Islamists are imposing the traditional Islamic dress code on women, and the general climate of lawlessness causes many women to adopt it for self-protection. "Dalal Jabbar, 19, a resident of Sadr City, a poor Shiite Muslim neighborhood in Baghdad, said Iraqi women are more afraid today than ever before. 'There is no law to rule the country,' she said. 'I see the scarves as the best way to protect ourselves in Iraq now. When I walk in the street, I know I'll have no trouble, because men prefer to look at others without a scarf, more than me.'"

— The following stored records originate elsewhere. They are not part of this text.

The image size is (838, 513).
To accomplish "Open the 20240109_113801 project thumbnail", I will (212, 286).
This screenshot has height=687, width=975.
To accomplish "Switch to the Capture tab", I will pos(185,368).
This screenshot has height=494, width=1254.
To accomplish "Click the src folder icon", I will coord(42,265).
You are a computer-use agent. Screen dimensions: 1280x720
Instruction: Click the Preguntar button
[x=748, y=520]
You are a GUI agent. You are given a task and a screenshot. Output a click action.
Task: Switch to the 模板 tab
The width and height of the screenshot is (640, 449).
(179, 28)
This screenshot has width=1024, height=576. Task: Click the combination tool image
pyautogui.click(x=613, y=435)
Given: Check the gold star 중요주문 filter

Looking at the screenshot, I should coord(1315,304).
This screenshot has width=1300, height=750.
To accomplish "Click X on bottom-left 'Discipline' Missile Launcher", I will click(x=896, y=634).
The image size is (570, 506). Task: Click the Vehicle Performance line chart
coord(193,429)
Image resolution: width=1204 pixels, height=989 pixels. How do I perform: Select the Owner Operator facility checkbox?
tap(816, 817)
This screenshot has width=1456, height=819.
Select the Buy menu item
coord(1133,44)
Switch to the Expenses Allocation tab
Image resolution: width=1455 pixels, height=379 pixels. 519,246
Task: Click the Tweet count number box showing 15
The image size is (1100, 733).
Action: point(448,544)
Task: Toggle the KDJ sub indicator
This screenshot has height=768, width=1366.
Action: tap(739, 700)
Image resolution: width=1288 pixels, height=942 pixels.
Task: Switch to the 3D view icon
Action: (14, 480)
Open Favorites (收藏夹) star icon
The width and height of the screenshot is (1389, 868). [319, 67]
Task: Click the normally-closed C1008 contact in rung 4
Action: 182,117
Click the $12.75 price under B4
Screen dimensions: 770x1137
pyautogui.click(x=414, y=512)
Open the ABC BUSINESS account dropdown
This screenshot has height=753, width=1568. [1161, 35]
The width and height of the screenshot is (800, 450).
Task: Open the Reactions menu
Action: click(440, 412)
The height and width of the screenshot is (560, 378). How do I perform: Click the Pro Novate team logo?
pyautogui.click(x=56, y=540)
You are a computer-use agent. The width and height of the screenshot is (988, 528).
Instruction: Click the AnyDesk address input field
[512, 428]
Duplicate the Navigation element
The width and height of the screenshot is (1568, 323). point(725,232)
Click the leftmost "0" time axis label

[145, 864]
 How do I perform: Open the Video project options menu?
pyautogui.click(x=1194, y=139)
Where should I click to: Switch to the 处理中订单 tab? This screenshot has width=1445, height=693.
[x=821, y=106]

Intellectuals were better off under bad Saddam, one-time U.S. ally. The Times Higher Education Supplement noted in September 2004 "a widespread feeling among the Iraqi academics that they are witnessing a deliberate attempt to destroy intellectual life in Iraq." According to the Monitoring Net for Human Rights in Iraq, over 1,000 Iraqi academics and scientists had been shot to death between the beginning of the U.S.-led invasion and late 2005.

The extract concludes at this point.